Фридман вспоминает: «Первые три года или около того у нас не было ничего, кроме энтузиазма по поводу того, что мы можем на самом деле заниматься чем-то подобным. Ранее похожие вещи выглядели невозможными. Когда я пошел учиться на медика, никто не знал, какие гены отвечают за кистозный фиброз или мускульную дистрофию. А теперь их клонировали. Идея поиска мутантного гена таким способом была самой воодушевляющей из всего, что можно вообразить. Затем с годами стало ясно, насколько много времени все это займет и как ненадежна подобная процедура». Естественно, в новой области тут же возникла конкуренция, и если бы кто-то другой преуспел, все усилия и затраты Фридмана пропали бы зря. Он говорит: «Я решил, что просто буду работать так напряженно, как только смогу. В таком случае даже если бы ничего у меня не вышло, я никогда не смог бы упрекнуть себя в том, что мог сделать больше».

Из больницы

Лейла по-прежнему набирала вес. Но настало для нее время покинуть больницу и вернуться домой. Все выглядело так, что остаток жизни она проведет в мучительном метании между агонией постоянного голода и стыдом чрезмерного ожирения, и, вероятнее всего, закончится это ранней смертью по причине того же ожирения.

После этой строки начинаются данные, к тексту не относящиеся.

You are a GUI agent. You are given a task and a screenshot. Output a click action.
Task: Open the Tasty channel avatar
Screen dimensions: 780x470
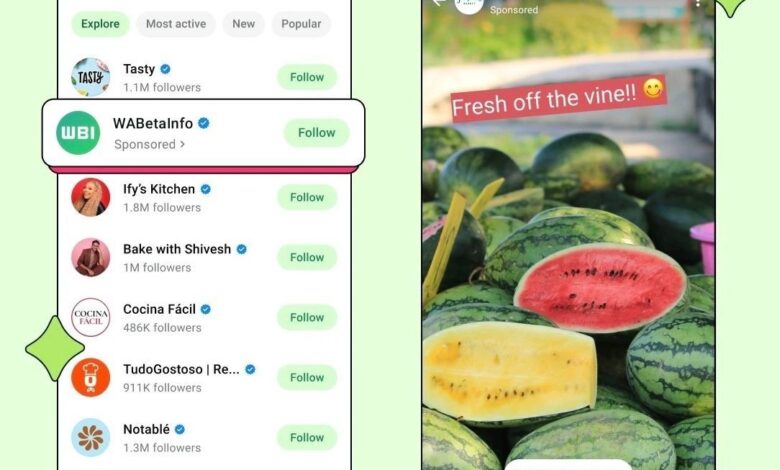tap(91, 77)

Один из членов медицинской команды, доктор Шейла Мохаммед, клинический генетик, захотела испытать последнее средство. Она недавно слушала доклад доктора Стивена О’Райли, профессора метаболической медицины клиники Адденбрук в Кембридже, который успешно проследил истоки ожирения пациентки до дефектов в гене проконвертаза-1, отвечающем за выделение гормонов. Пациентка страдала от лишнего веса с двух лет, и никто не мог понять отчего, но О’Райли обнаружил, что генетическая мутация подавляла способность ее организма производить действенный инсулин.

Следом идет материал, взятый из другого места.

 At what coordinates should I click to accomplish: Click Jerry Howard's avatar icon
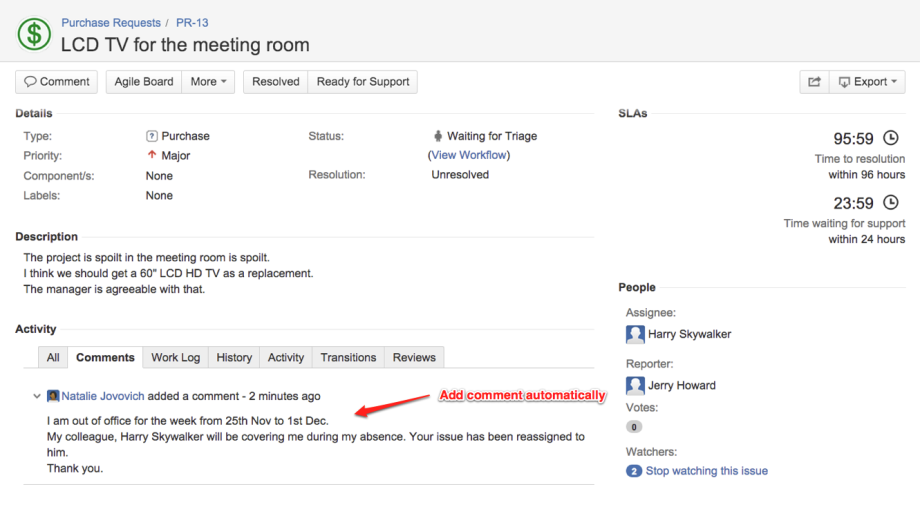635,385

О’Райли вспоминает: «Мы обнаружили, что у нее ненормально высокий уровень прогормонов, предшественников нормальных гормонов, в крови, но они не превращаются в обычные гормоны. Но мы предположили, что какой бы процесс не имел место, он наверняка связан и с ее ожирением. И это привело меня к мысли: „Господи, если у вас есть эндокринный дефект, приводящий к ожирению, значит, вес человеческого тела находится под биологическим контролем. И очень вероятно, что есть многие другие люди, страдающие от серьезного ожирения, у кого имеются дефекты в той же системе“. Это открыло мне глаза, и я изменил свое отношение к ожирению. Словно лампочка зажглась у меня в голове. Регуляция телесных запасов жира не сводится к волевому контролю или социальному давлению».

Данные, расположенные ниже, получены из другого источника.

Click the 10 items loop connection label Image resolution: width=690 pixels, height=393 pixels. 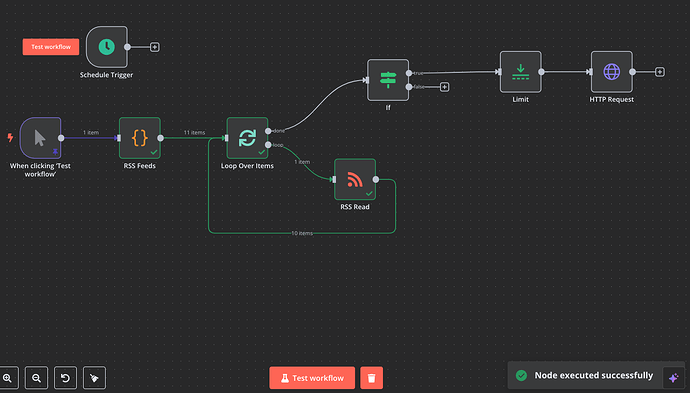(302, 233)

О’Райли быстро обзавелся репутацией эндокринолога, который по-новому смотрит на ожирение. Он также прославился отличными навыками в излечении таких заболеваний, с которыми более никто не мог справиться. Так что доктор Мохаммед попросила О’Райли посмотреть Лейлу и ее историю болезни.

«Мы это сделали»

Фридман продолжал двигаться вперед. Между 1986 и 1993 его команда сосредоточилась на том, чтобы сузить область, в которой может находиться ген ob. Несмотря на это, они все еще работали в диапазоне 2,2 миллионов пар оснований ДНК, и это было слишком много, чтобы просто выделить ob. Фридману приходилось искать новые подходы. Он использовал другой инструмент — помещение фрагмента ДНК в штамм дрожжей, искусственно созданный для переноски мышиного ДНК. Клетки таких дрожжей были хорошо описаны, их использование позволяло проводить дополнительные тесты и использовать метод послойной разрезки. Все вместе помогло сузить район поиска «всего» до 650 тысяч пар оснований. Месяцы шли. Фридман вспоминает: «Это было невероятно напряженное время. Мы были близки, но все еще не могли поймать его». Серьезная конкуренция со стороны других исследователей не облегчала ситуации. Фридман услышал, что лаборатории в Сиэтле, Бостоне и в Японии занимаются поиском ob и все надеются закончить работу Коулмана. А он слишком хорошо понимал, что если ты оказываешься в науке вторым, то никто тебя не наградит. Фридман всегда помнил о конкурентах, и работал, не щадя себя. Он вспоминает: «Я постоянно беспокоился, что мне позвонят и скажут, что некто обнаружил наш ген, после чего выразят соболезнования. Такое происходило не раз. Ситуация была рискованной, и это просто сводило меня с ума. Дошло до того, что каждый раз, когда мне без предупреждения звонил кто-то, связанный с мышиной генетикой, я гадал, не беспокоят ли меня только потому, что кто-то наткнулся на ob».